Man muss kein Christ sein, um all das zu kritisieren und auch ich bin keiner. Es reicht schon aus, sich an einem Samstagnachmittag mit Menschenverstand in die Fußgängerzone zu stellen um zu erkennen: Weihnachten ist kein Ritual mehr, um in sich zu kehren oder sich zu besinnen. Der Zweck des Festes ist entgleist. Wir müssen Weihnachten deshalb abschaffen, um es neu zu erfinden.

Nein, wir brauchen Weihnachten. Aus christlicher Sicht ist der Brauch des Weihnachtsfestes ein Zeichen für Hoffnung – und so ein Zeichen können wir alle, egal wie gläubig, gebrauchen. Zwischen Terrorwarnungen, Finanzkrise und Alltagsstress tut es der menschlichen Psyche gut, die Hoffnung nicht zu verlieren. Die Sehnsucht nach einer heilen Welt nicht aufgeben zu müssen.

Lieber mit Familie als alleine

Darum will doch Weihnachten niemand einsam sein, feiert lieber mit allen Freunden und Verwandten ein chaotisches Christmas inklusive verkokeltem Braten und Tannenbau in Flammen, als alleine vor der Krippe mit der heiligen Familie zu hocken. Das ist der Wunsch nach Geborgenheit zum Fest der Liebe.

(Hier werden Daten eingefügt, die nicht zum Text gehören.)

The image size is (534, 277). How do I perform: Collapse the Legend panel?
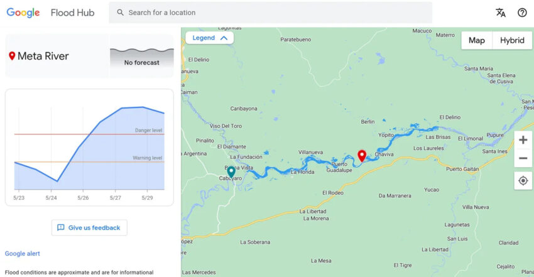[209, 38]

Hätte Weihnachten nicht diese tiefere, hoffnungsvolle Bedeutung, würden wir das Fest doch schon lange nicht mehr feiern. Die kommerzielle Gesellschaft hätte eben einfach ein anderes Fest erfunden, um die Verkaufszahlen am Jahresende noch einmal anzukurbeln.

Abseits von Konsum und Kitsch

Aber abseits von Konsum und Kitsch hat sogar das Schenken eine tiefere Bedeutung. Die heiligen drei Könige wertschätzten Jesu Geburt mit dem Überreichen von Weihrauch, Myrre und Gold. Weihnachten erinnert uns daran, dass wir die, die uns wichtig sind, wertschätzen sollten. Dafür steht doch die Geste des Schenkens.
Dabei geht es nicht um die Bedeutung eines gekauften Geschenks mit Glitter und Geldwert. Es bedeutet, neben der Wertschätzung für den Anderen, auch das Sich-einander-Zeit-schenken: Zeit beim Weihnachtsessen, Zeit unterm Weihnachtsbaum, Zeit zum Glühweintrinken, Zeit miteinander zu Reden, zu Schweigen, zu Lachen und zu Weinen. Zeit für Geborgenheit zum Fest der Liebe.

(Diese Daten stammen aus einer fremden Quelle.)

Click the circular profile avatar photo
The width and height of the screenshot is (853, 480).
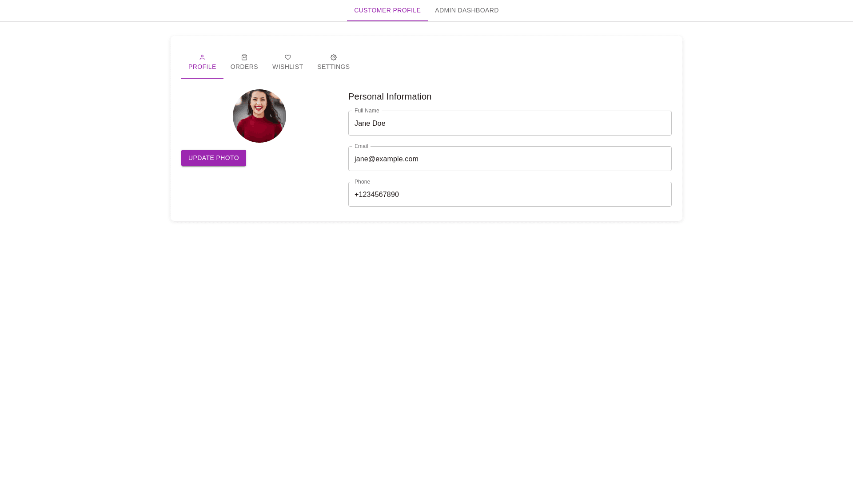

Und genau das brauchen wir: Weihnachten als Erinnerungsfunktion an die Hoffnung, das Wertschätzen und das Zusammensein. Nicht, weil wir sonst zwischen Dauerstress und Nachlässigkeit, das alles vergessen würden. Auch nicht, weil wir uns wahrscheinlich kaum Zeit dafür nehmen würden. Sondern einfach, weil das die eigentliche Botschaft von Weihnachten ist. Und so eine Botschaft muss man doch feiern!

1 Comment

  • Steffen Meyer sagt:

    „Wer mit Freude Weihnachten feiert, sich über Weihnachtsferien freut, das gute Abendessen genießt, sich drei Tage lang von einem proppenvollen TV-Programm verwöhnen lässt, wer die Winterzeit dazu nutzt, sich Zeit für seine Lieben zu nehmen oder auch etwas Gutes zu tun oder sich ethischen Fragen zu widmen, der soll das tun und sich damit wohlfühlen, ohne sich in ein christliches Korsett zwingen zu lassen.“

    Das finde ich ganz schön zu dem Thema. Stammt aus diesem Text:
    http://hpd.de/node/10922

    via F!XMBR (http://www.fixmbr.de/zu-guter-letzt-13/)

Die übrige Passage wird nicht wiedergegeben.